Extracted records
========================================================================

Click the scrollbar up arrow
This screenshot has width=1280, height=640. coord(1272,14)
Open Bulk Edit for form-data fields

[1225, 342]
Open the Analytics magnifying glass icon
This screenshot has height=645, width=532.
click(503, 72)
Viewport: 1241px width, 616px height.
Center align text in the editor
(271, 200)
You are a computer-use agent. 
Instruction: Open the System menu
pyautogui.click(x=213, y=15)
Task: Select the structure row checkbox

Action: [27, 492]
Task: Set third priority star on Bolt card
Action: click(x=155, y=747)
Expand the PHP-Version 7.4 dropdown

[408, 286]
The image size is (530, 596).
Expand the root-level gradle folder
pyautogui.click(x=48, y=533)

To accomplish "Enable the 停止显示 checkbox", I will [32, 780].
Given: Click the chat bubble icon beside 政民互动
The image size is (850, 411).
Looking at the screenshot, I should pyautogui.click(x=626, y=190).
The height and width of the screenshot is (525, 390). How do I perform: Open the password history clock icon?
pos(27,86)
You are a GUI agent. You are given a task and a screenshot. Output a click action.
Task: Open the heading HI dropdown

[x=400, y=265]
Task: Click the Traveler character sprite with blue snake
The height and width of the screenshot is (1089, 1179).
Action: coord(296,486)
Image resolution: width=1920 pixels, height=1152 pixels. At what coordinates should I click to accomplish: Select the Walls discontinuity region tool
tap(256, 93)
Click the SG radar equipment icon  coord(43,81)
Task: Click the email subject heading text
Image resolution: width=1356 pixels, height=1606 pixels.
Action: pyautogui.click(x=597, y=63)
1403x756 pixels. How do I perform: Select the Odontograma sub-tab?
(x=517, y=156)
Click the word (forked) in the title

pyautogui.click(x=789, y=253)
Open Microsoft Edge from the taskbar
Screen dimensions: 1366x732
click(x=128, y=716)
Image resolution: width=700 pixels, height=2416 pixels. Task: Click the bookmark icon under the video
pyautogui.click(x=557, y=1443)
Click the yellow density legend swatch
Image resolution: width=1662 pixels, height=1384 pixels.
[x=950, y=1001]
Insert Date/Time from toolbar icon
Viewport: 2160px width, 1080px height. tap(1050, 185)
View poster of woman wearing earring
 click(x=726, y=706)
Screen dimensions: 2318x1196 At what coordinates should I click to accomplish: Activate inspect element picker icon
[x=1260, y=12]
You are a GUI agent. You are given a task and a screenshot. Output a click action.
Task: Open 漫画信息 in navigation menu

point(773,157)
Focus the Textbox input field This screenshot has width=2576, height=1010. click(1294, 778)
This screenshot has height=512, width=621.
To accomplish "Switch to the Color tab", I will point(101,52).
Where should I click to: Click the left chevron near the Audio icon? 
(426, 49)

========================================================================

* [Problem to solve]: Rewrite the listing as a JSON list of strings with one string per line and no blank lines. Begin at the line containing "Viewport: 1241px width, 616px height." and stop after the line containing "will [32, 780].".

* [Response to this task]:
[
  "Viewport: 1241px width, 616px height.",
  "Center align text in the editor",
  "(271, 200)",
  "You are a computer-use agent. ",
  "Instruction: Open the System menu",
  "pyautogui.click(x=213, y=15)",
  "Task: Select the structure row checkbox",
  "Action: [27, 492]",
  "Task: Set third priority star on Bolt card",
  "Action: click(x=155, y=747)",
  "Expand the PHP-Version 7.4 dropdown",
  "[408, 286]",
  "The image size is (530, 596).",
  "Expand the root-level gradle folder",
  "pyautogui.click(x=48, y=533)",
  "To accomplish \"Enable the 停止显示 checkbox\", I will [32, 780]."
]